Dans une commune où se tenait une conférence d’ecclésiastiques, on vit arriver ventre à terre une estafette expédiée par le préfet du département pour demander à ces messieurs quels candidats ils souhaitaient pour leurs mairies respectives. Je laisse à penser l’effet que doit produire cette déférence des hauts fonctionnaires de l’État envers le clergé sur des paysans qui ont voté l’empire précisément en haine des prêtres et de leur régime.

Au reste, ce n’est pas d’aujourd’hui que les pouvoirs sortis de la Révolution recherchent le concours du clergé. Un ministre de Louis-Philippe se plaignait à lui du choix qu’il avait fait de M. Bouvier pour évêque du Mans. « Sire, disait le ministre, votre M. Bouvier n’est qu’un paysan. — Je le sais, répondit le roi ; mais ce paysan me vaut dix mille baïonnettes. » Est-ce que Mgr Bouvier, par reconnaissance, aurait délié Louis-Philippe ?…
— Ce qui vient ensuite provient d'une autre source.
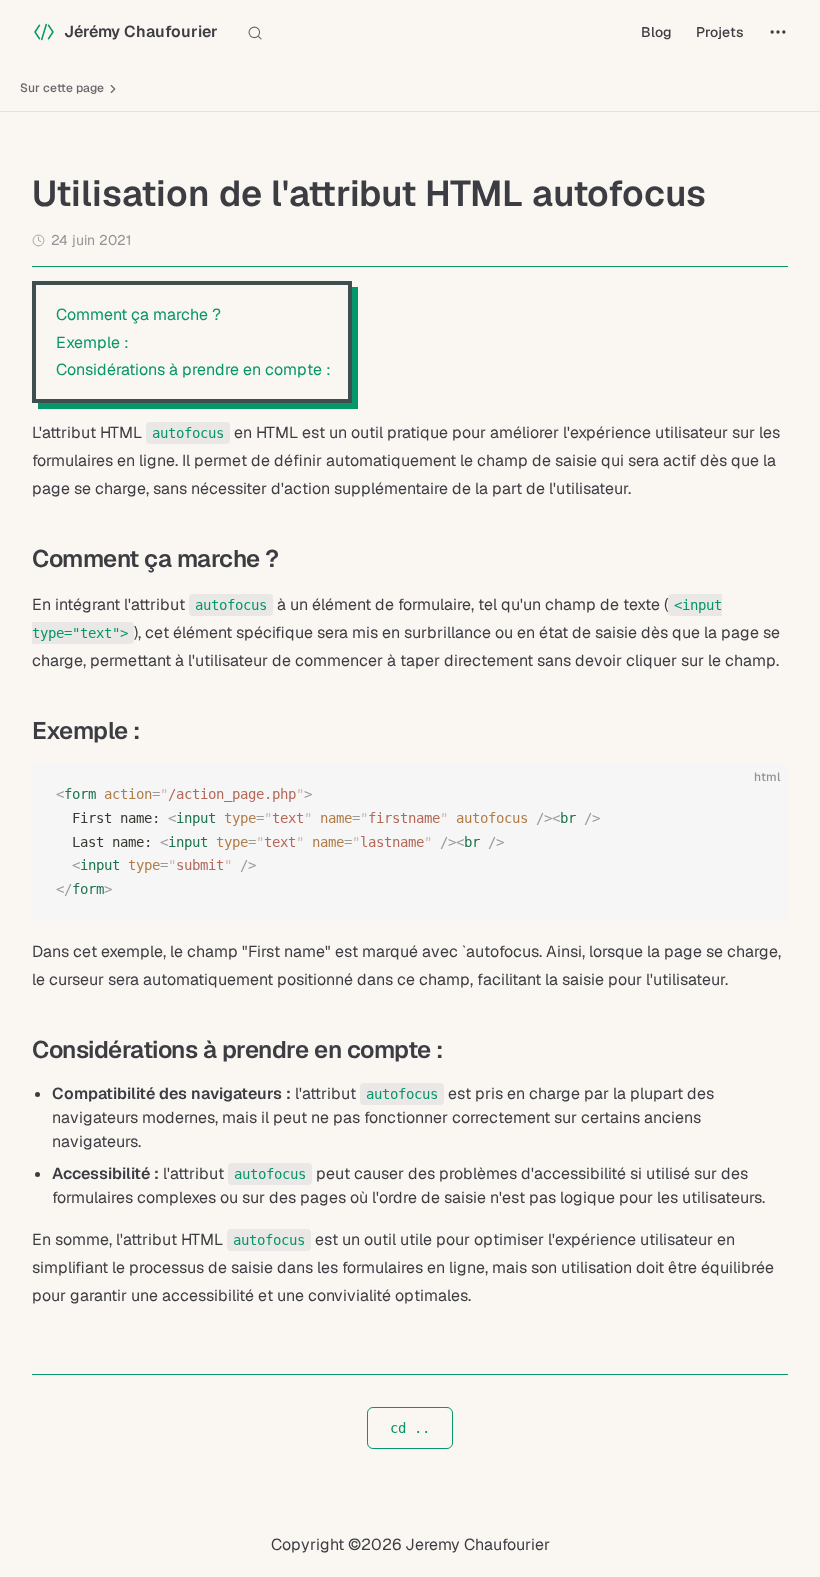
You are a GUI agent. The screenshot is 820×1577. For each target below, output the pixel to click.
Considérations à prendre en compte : (193, 369)
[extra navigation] (778, 32)
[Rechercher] (259, 32)
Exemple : (92, 342)
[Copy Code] (756, 795)
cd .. (410, 1428)
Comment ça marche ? (138, 314)
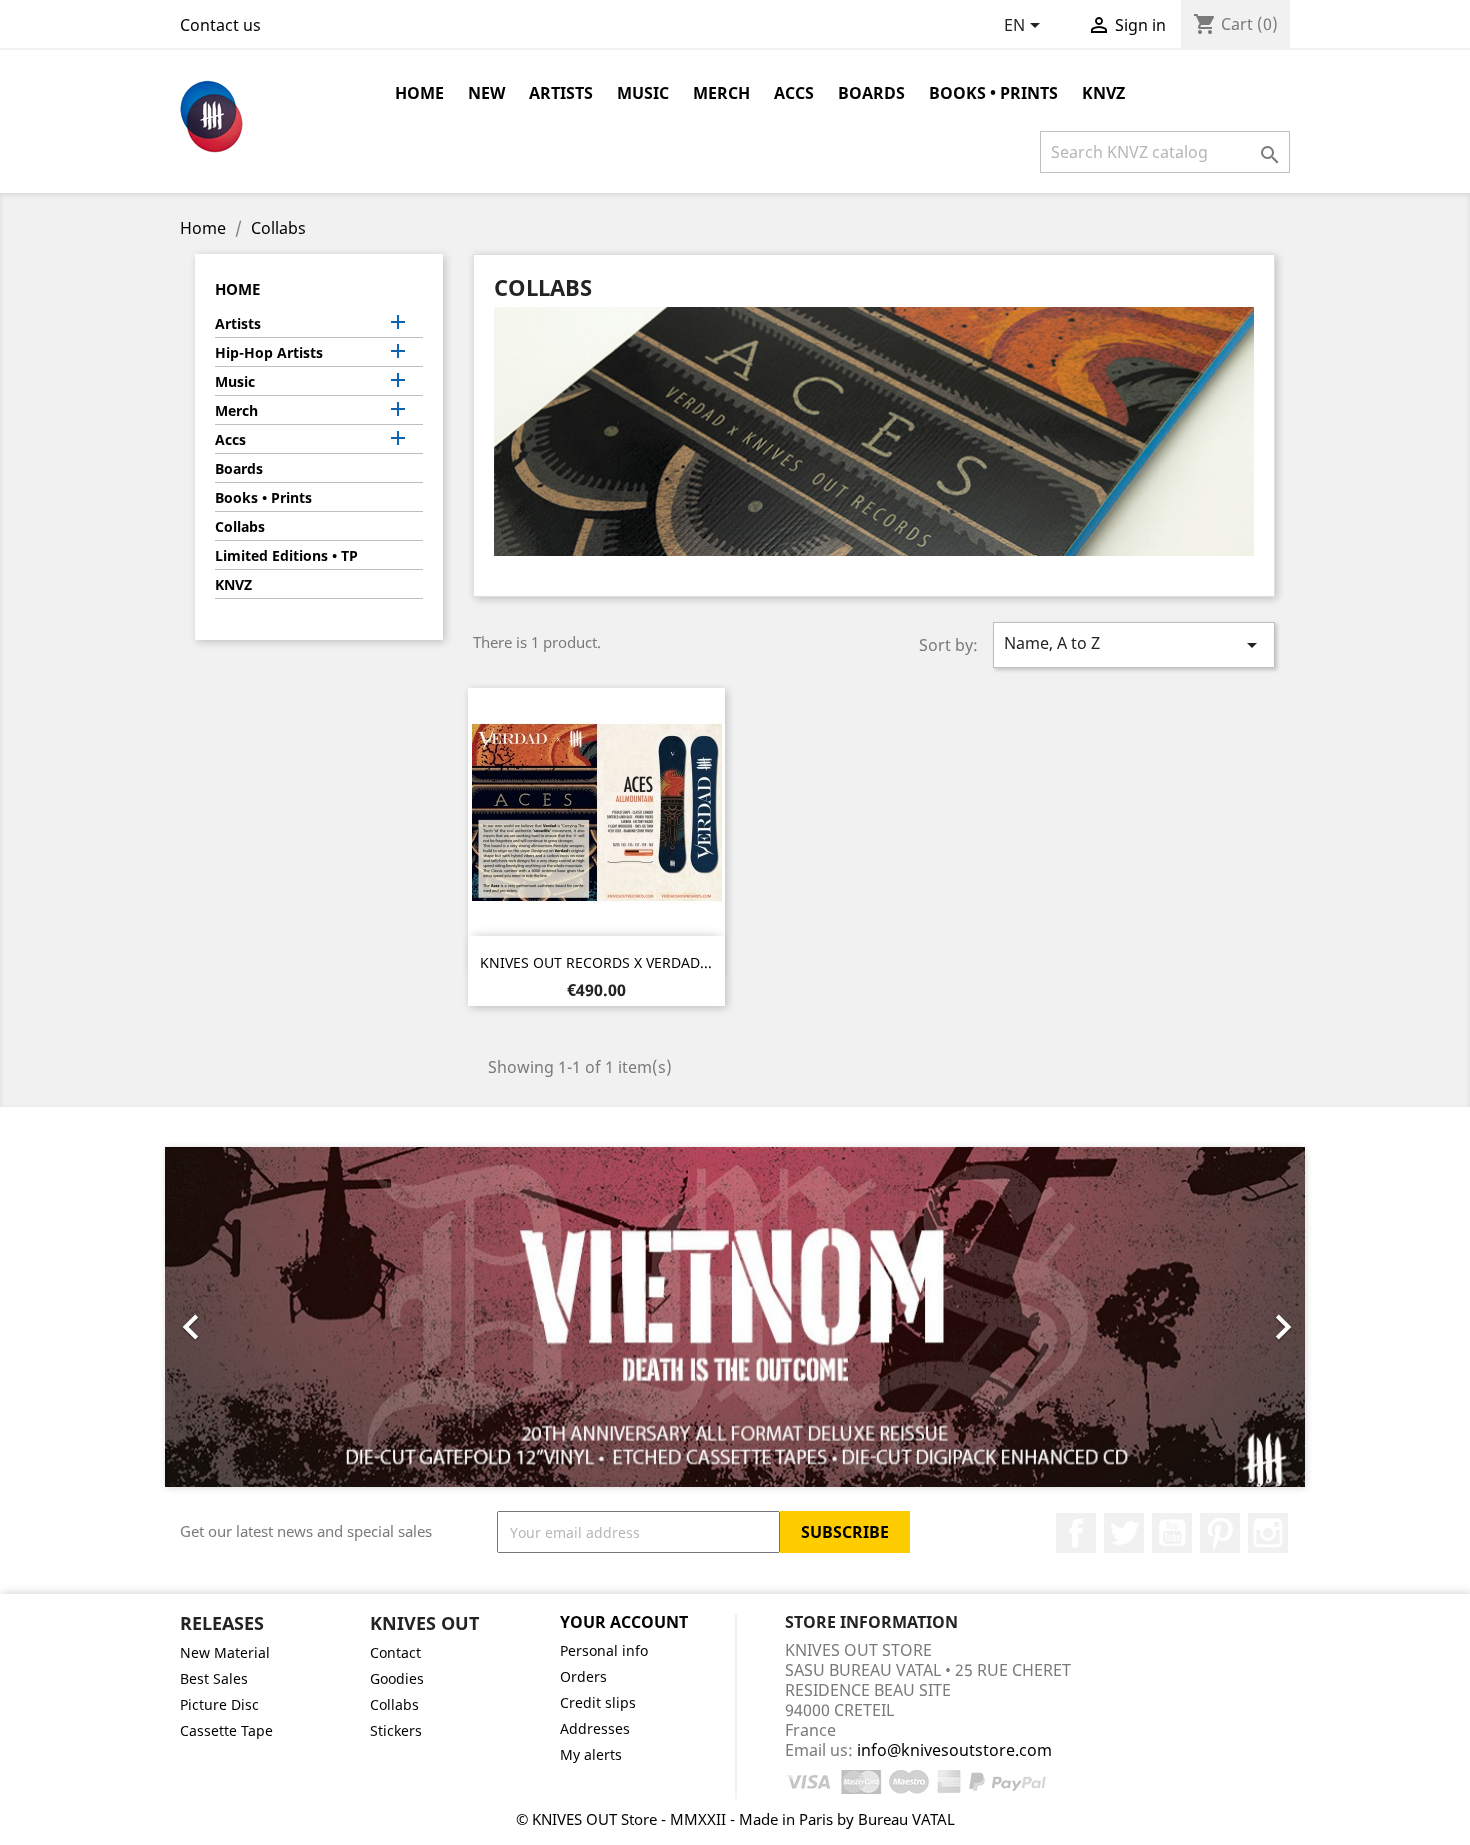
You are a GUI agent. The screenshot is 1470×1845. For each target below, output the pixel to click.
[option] (735, 1317)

Ainsi, dans le domaine de l’administration comme dans celui des idées, la pensée cléricale se substitue à la pensée libre. Cela ne peut être autrement, si l’on songe que la commune n’est pour le prêtre qu’une contrefaçon de la paroisse, un foyer de schisme où le desservant doit rentrer en vertu du mandat pastoral : Là où sont les brebis, là doit être le pasteur. Mais cela suppose aussi que les brebis sont du tout incapables de penser par elles-mêmes, sans quoi nous voilà forcés de conclure : Suspension de l’esprit public, suspension de la morale.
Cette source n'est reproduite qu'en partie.